We’ll help you understand your disease so you can manage your health.
There are 26 million Americans with chronic kidney disease (CKD). The explosive population growth of Las Vegas, coupled with better and earlier diagnosis of kidney disease by primary care doctors, has resulted in many more cases of CKD in southern Nevada. If you are visiting our site, you or someone you know has most likely been diagnosed with CKD. The more you know about kidney disease the better you can manage your disease and slow the progression.
The kidneys’ job is to filter blood. They remove extra fluid, filter out extra salt, unneeded medications and other waste products. They also produce hormones necessary for bone health. Chronic kidney disease makes the kidneys less effective at filtering blood.
Kidney disease often goes undetected until the kidneys are at failure and require dialysis or transplantation. Understanding the risk factors and the symptoms of CKD enable early detection and effective disease management.

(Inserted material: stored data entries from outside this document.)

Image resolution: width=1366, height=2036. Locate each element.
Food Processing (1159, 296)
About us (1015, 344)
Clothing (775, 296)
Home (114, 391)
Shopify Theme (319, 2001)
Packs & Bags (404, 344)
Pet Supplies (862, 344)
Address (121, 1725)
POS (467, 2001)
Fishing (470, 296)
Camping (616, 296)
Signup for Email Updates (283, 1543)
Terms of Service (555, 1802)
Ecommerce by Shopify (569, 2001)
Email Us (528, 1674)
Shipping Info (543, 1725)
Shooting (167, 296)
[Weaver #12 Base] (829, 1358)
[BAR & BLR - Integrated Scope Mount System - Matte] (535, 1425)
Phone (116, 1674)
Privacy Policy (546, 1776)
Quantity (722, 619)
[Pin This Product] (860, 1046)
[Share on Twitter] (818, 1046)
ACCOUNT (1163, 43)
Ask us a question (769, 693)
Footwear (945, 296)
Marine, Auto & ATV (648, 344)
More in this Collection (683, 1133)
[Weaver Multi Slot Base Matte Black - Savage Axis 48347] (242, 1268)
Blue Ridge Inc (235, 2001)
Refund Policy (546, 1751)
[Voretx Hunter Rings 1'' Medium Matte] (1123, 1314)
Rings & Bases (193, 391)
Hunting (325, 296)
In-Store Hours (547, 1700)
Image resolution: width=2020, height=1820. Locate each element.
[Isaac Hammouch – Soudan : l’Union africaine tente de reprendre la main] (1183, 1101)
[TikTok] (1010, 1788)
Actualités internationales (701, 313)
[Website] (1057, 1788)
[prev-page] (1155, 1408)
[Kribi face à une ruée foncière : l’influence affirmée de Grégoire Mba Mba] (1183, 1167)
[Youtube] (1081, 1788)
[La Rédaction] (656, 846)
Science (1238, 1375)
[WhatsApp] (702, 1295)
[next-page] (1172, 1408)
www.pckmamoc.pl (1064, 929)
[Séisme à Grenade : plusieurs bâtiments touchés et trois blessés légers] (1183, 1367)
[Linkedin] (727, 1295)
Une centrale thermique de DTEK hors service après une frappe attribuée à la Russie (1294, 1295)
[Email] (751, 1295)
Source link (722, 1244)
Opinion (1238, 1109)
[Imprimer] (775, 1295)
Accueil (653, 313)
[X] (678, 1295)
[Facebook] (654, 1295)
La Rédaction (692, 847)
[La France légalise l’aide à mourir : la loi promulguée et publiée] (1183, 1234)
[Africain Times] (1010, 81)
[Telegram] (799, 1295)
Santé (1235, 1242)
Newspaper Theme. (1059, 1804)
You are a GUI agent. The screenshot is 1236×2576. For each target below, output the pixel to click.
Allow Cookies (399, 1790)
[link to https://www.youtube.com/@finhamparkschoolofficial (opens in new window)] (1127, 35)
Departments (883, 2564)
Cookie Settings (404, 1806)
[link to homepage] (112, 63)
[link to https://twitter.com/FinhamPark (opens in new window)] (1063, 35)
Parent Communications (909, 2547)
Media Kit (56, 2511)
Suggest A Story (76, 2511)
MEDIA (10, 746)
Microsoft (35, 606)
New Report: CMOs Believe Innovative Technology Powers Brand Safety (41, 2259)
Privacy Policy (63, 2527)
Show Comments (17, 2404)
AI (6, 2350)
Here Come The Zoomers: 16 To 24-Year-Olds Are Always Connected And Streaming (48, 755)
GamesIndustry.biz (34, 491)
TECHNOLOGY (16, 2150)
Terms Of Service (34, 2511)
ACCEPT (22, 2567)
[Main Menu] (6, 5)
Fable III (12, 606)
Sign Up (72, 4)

Kidney Disease Risk Factors
Many things play a role in determining risk for kidney disease including lifestyle, genetics and race. Risk factors include:
- High blood pressure
- Glomerulonephritis – a disease that damages the kidneys' filtering unit
- Kidney stones
- Polycystic kidney disease
- Family history
- Being African American, Hispanic, Asian or Pacific Islander
- 65 years and older
Symptoms of Kidney Disease
- Changes in urination
- Swelling in legs, ankles, feet, hands
- Food doesn’t taste right
- Nausea, vomiting
- Shortness of breath
- Feeling cold
- Dizziness, trouble concentrating
There are five stages of chronic kidney disease. Your doctor determines your stage of kidney disease based on the presence of kidney damage and your glomerular filtration rate (GFR), which is a measure of your level of kidney function. Your treatment is based on your stage of kidney disease.
When kidney disease progresses, it may eventually lead to kidney failure or end stage kidney disease (ESRD), which requires dialysis or a kidney transplant to maintain life. Our goal is to slow the progression of the disease as much as possible to delay or avoid kidney failure.